The $373 million machine, the size of a double decker bus and weighing over 150 metric tons, was transported to Oregon in more than 250 crates inside 43 freight containers. These were loaded onto multiple cargo planes that landed in Seattle. They were then transferred to 20 trucks for the drive to Oregon. The total weight of each new system is more than 150 metric tons.
“With the addition of High NA EUV, Intel will have the most well-rounded lithography toolbox in the industry, enabling the company to drive future process capabilities beyond Intel 18A into the second half of this decade,” says Mark Phillips, Intel Fellow and director of Lithography, Hardware and Solutions for Intel Foundry Logic Technology Development.
Intel plans to use the machine in the development of its 14A generation of chips in 2025, with early production expected in 2026 and full commercial production in 2027.
High NA EUV is expected to be able to print features up to 1.7x smaller than existing EUV tools. This will enable 2D feature scaling, resulting in up to 2.9x more density.

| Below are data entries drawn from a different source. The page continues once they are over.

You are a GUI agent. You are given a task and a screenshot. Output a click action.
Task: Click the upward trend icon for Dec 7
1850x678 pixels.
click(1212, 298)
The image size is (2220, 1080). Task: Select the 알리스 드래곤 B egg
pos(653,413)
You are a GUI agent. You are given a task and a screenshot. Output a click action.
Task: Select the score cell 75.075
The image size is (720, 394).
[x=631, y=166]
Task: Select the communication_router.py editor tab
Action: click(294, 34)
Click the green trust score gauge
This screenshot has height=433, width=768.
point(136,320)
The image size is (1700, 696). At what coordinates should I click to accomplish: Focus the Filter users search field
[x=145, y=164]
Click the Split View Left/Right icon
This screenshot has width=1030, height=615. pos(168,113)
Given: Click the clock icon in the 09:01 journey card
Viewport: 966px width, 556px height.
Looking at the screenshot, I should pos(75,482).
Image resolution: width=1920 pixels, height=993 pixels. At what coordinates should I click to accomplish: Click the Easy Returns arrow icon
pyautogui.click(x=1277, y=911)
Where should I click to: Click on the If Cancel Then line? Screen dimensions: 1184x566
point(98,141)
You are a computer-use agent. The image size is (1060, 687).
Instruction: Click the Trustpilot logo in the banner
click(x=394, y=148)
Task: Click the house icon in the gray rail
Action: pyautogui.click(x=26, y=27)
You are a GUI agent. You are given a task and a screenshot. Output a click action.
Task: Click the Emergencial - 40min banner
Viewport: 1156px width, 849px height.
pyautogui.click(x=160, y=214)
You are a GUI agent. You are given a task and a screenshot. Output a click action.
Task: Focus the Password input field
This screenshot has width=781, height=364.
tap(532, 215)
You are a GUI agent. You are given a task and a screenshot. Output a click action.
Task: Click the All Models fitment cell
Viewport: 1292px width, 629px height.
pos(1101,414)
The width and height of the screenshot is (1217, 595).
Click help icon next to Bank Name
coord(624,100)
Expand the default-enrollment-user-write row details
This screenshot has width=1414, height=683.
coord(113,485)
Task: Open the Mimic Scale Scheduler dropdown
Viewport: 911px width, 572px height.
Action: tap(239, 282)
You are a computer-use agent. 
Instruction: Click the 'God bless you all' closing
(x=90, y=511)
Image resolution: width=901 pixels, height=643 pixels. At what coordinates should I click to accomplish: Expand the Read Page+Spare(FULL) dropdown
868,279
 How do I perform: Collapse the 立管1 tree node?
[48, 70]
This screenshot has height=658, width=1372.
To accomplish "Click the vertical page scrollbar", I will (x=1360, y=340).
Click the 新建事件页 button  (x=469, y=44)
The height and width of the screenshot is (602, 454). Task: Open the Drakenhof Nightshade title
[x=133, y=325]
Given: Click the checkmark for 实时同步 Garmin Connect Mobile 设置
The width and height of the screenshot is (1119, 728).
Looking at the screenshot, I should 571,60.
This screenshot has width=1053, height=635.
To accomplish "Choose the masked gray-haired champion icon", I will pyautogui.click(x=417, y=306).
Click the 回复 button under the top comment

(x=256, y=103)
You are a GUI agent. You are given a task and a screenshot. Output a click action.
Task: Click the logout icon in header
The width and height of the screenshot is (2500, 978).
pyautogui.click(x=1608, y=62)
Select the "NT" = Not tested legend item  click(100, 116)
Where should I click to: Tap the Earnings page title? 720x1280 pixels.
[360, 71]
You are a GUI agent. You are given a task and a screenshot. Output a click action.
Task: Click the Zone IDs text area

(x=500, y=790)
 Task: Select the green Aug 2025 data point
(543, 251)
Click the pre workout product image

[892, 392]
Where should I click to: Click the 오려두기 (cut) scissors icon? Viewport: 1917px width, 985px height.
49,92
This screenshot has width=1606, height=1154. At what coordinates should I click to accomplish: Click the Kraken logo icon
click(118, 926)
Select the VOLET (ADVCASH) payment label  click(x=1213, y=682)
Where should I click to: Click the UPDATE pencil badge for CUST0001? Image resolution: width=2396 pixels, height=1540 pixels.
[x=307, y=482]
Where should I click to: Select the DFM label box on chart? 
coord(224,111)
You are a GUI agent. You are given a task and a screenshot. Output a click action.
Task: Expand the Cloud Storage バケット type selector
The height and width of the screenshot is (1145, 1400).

Compared to 0.33NA EUV, High NA EUV (or 0.55NA EUV) can deliver higher imaging contrast for similar features, which enables less light per exposure, thereby reducing the time required to print each layer and increasing wafer output.
Intel expects to use both 0.33NA EUV and 0.55NA EUV alongside other lithography processes in developing and manufacturing ICs, starting with product proof points on Intel 18A in 2025 and continuing into production of Intel 14A.
Intel’s approach will optimise process technology for cost and performance.
Although Intel co-founder Gordon Moore was an early proponent of the EUV concept, and Intel contributed several billion dollars to its development at ASML, Intel was late to use EUV tools in manufacturing preferring to use multi-patterning. This was a mistake which saw Intel slip behind the leaders in process technology.